▸ **DATA FOR THIS EXERCISE**

━━━━━━━━━━━━━━━━━━━━

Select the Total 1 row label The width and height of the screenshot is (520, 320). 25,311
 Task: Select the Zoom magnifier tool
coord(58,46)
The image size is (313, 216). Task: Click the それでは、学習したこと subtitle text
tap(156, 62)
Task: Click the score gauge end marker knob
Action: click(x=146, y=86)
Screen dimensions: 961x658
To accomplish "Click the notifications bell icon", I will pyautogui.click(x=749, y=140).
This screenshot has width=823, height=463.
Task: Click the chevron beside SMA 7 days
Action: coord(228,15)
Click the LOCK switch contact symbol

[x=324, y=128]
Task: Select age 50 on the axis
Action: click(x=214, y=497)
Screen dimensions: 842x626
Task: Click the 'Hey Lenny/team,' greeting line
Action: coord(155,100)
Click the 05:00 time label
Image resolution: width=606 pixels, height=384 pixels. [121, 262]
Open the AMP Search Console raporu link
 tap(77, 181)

━━━━━━━━━━━━━━━━━━━━

▸ **WHAT YOU ARE ASKED TO DO**
Every record above belongs in the answer, reproduced exactly.

▸ **EXPECTED ANSWER**
Select the Total 1 row label The width and height of the screenshot is (520, 320). 25,311
 Task: Select the Zoom magnifier tool
coord(58,46)
The image size is (313, 216). Task: Click the それでは、学習したこと subtitle text
tap(156, 62)
Task: Click the score gauge end marker knob
Action: click(x=146, y=86)
Screen dimensions: 961x658
To accomplish "Click the notifications bell icon", I will pyautogui.click(x=749, y=140).
This screenshot has width=823, height=463.
Task: Click the chevron beside SMA 7 days
Action: coord(228,15)
Click the LOCK switch contact symbol

[x=324, y=128]
Task: Select age 50 on the axis
Action: click(x=214, y=497)
Screen dimensions: 842x626
Task: Click the 'Hey Lenny/team,' greeting line
Action: coord(155,100)
Click the 05:00 time label
Image resolution: width=606 pixels, height=384 pixels. [121, 262]
Open the AMP Search Console raporu link
 tap(77, 181)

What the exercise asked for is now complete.